Style is the other even more elusive characteristic of writing used to judge the creativity of written work. Style concerns itself with structure. Even rhetoric, at its root, is how arguments are structured. Structural innovations affect how the information is presented. It plays on the creative relationship between the writer and the reader where the reader is equally responsible for the creation of meaning from a text. The writer uses structure to guide the reader’s line of thinking down a particular path. A different structural spin on a familiar idea can excite original interpretations in the reader, thus lending the idea a novel meaning.

The English language, in particular, depends on structure for meaning: suffixes and prefixes have strict structural limitations and affect the meaning of a word, and phrasal structure determines the meaning of a sentence. This idea can be extended to the ordering of sentences, paragraphs, and chapters. This widens the field a writer has for originality. Any innovation in any structural element can be considered creative because such innovation will transfigure the ideas contained within the structure into something original.

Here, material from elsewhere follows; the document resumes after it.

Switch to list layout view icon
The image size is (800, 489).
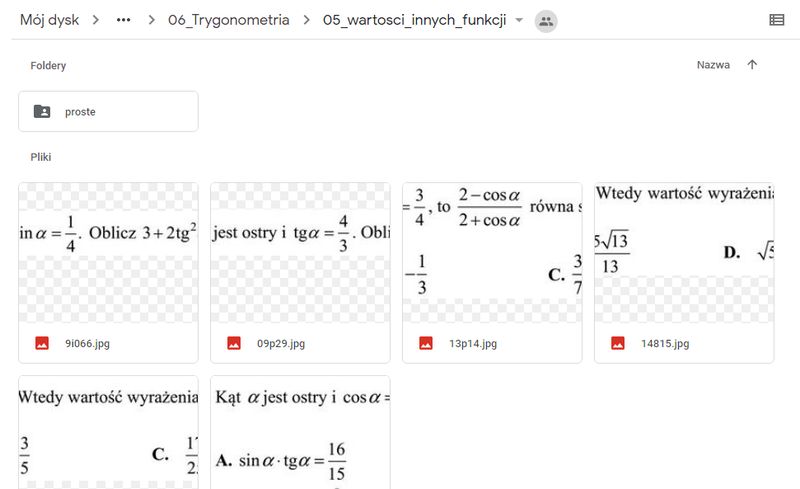coord(777,20)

The creative value of a written work also depends on the reader. A reader unfamiliar with an idea will regard the idea to be original, however, another reader may trace the same idea back to an existing document. The same is true for structural innovations.

This variability makes it hard to assign a particular definition to creative writing. It means the reader is complicit in defining the creative value of a written work. Might the creative part then be what happens when the reader reads? As in, a piece of writing is creative if it provokes the imagination of the reader to create new ideas.

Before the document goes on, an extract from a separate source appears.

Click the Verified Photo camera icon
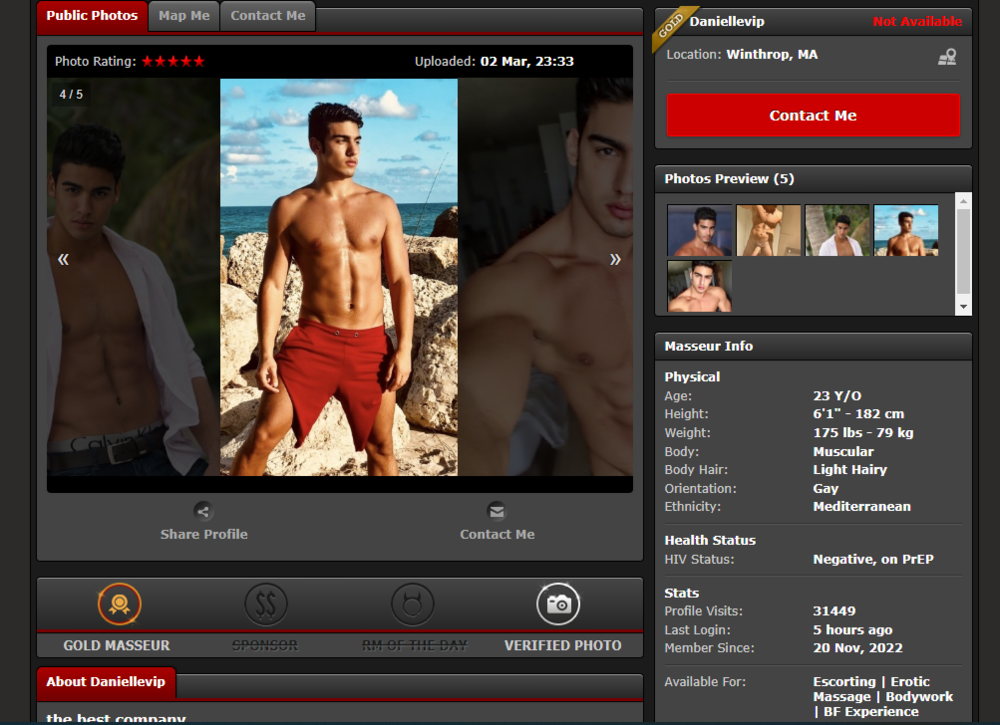The image size is (1000, 725). (x=559, y=604)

Natural Language Processing (NLP) introduces new complications. NLP is a branch of artificial intelligence that concerns itself with linguistics. This technology is used by blogging bots which can produce outlines for blog posts or complete blog posts. The writing produced is not good but is serviceable for some use cases. A simple next-character prediction algorithm can generate facsimiles of Shakespeare indistinguishable in structure.

The content of these imitations ranges from the surreal to random gibberish, but the structure is there. GPT-3, however, is a language-prediction model that has shown the capacity to generate content that is not gibberish. Coherent AI content-generation software is just one or two leaps away.

If the structure of a particular written work is important, and simple algorithms can generate outlines or create facsimiles of any writer’s work, then what about the writer who indulges in structural imitation with the aid of a computer? Can such computationally generated writing be considered creative? Its creation does not involve any use of the imagination but has the power to excite the reader’s imagination.

AI thus presents itself as an existential problem for writers and creative writing. This can be a good thing as writers are forced to use more of their distinctly human advantage. Surrealism and greater use of intuition? Perhaps a return to the all-knowing narrator? The death of creative writing as a trade? Only time will tell.